Закат был непередаваемый: из багрового солнца текла кровь, смешиваясь с молоком неба она приобретала, разные оттенки: розовый, красный, желтый. Облака разошлись в стороны, пропуская светящийся диск. Звезда уже зашла на половину, как вдруг… Над нами пролетела огромная тень. Сказочный зверь опирался могучими крыльями на воздух. Я ощутил ветер. Шея его изогнулась горящие зеленым глаза впились в меня. Сделав круг над нами, ящер полетел дальше к Солнцу. Чешуя играла всеми цветами радуги, когтистые лапы были поджаты к сильному телу.
- Денчик, ты его видишь? – мне казалось, что я сошел с ума.
- Кого? – взгляд его светился, лицо украшала издевательская улыбка.
- Д… Д… Дракона? – я сделал несколько глотков портвейна.
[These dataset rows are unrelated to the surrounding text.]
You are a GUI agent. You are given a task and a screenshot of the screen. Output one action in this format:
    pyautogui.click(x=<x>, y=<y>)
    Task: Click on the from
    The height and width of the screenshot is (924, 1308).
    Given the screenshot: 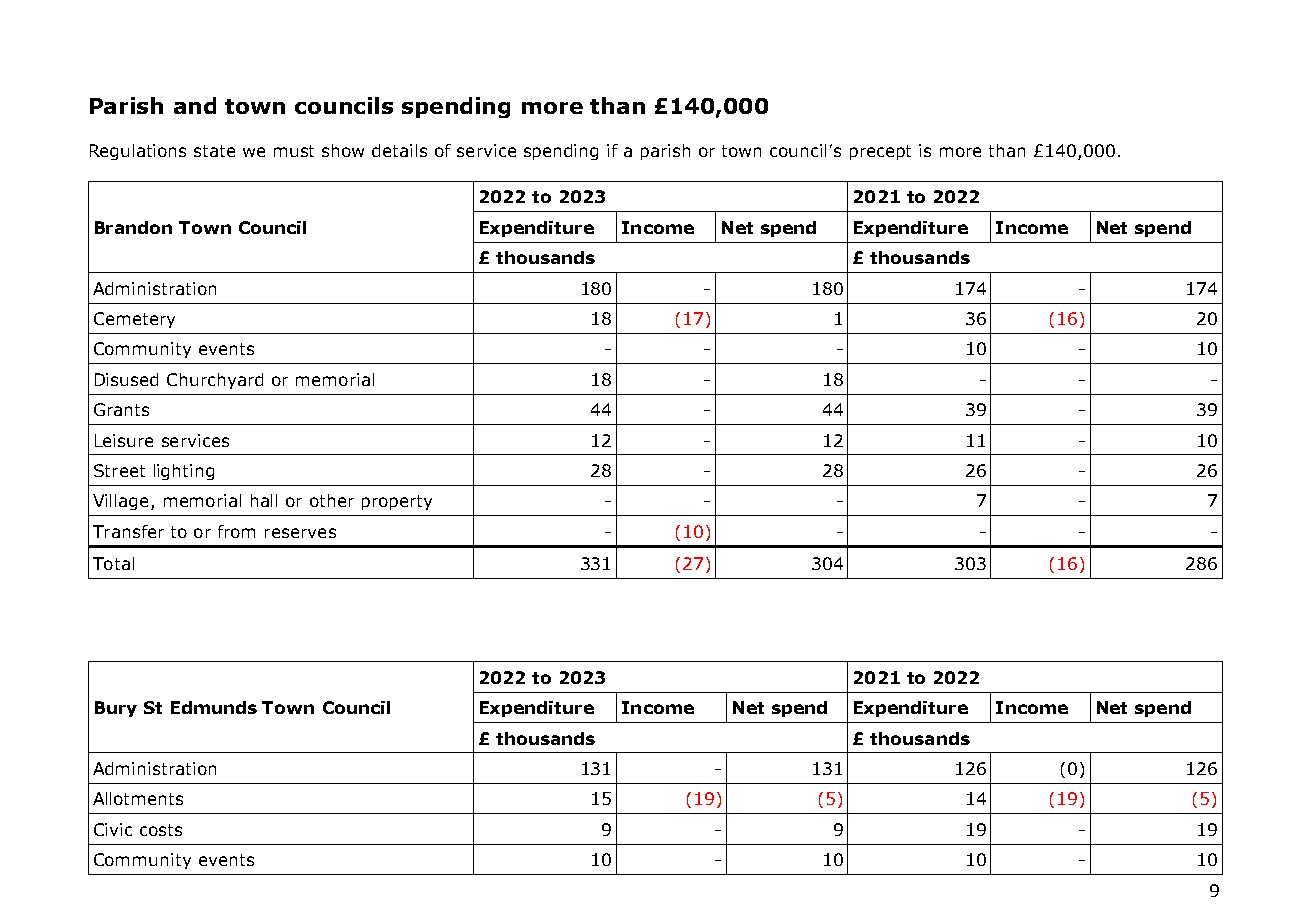 What is the action you would take?
    pyautogui.click(x=236, y=531)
- Конечно, вижу. Нормальный дракон, он тут каждый день пролетает. А Михалыч, совсем слепой стал – говорит, что это ангел. Говорю ему – дракон это, а он все не верит… Ты же его видел шесть лет назад, на рассвете, – мы тебе еще не верили…
- Не помню… - но я помнил рисунок в домике деда. – Неужели, правда, видел?
Дальше смотрели молча – пока глаза не замерзли, а зверь не исчез вместе с солнцем. Как ехали обратно не помню… Помню дед зашел. Рассказывал, что-то… Я что-то отвечал. Но душа моя – уже летела на спине волшебного создания на встречу огромному солнцу. Я чувствовал ветер, мощь исполинского тела, его горячее дыхание. Дед ушел, а Денчик уснул. Я достал альбом и кисти. Нет! Не нужна мне была бумага. Подошел к стене и оторвал кусок оргалита… Дальше память моя исчезла, окончательно.
Утром проснулся и не могу понять сон это был или явь. Надо было собираться и ехать домой. Нашего друга я не нашел, резонно предположив, что он у Михалыча, пошел в обитель старика. В доме опять пахло выпечкой с кухни раздавались голоса…
- Женя, садись – я блинов испекла, варенье вот малиновое, чай с мятой – садись… - баба Маша просто светилась. Дед обнял меня, и не отпускал несколько секунд. Денчик уплетал блины за обе щеки.
- Ой, сынки, как жаль, что уезжаете. Вы уж возвращайтесь поскорее… - по лицу деда катились слезы – я сейчас, гостинцев красавицам Вашим передать надо… - накинув тулуп дед исчез.
- Молодец, уважил старика, а говорил не сможешь… - она поставила передо мной кружку с чаем и блюдце с вареньем. – и ты похож и все…
- На кого похож? – я явно, что-то пропустил.
Мария растерялась.
- Баб Маш, да не обращайте внимание, они «творческие», все немного того… – он сделал характерный жест около виска.
Вспомнив последний разговор с женщиной, я пошел в большую комнату. На еще вчера свободном месте, висела картина, правда без рамки. На ней пять мальчишек с моста кидают хлеб огромным рыбам, в отдалении стоит еще не пожилая супружеская пара. За мостом кроваво-красное солнце, играет всеми цветами радуги на александритовых крыльях, летящего ангела. В углу моя старая подпись и год: 2016.
Братишка, приезжай осенью, Михалыч по тебе соскучился, да и мы с Денисом. И ты должен его увидеть – Дракона.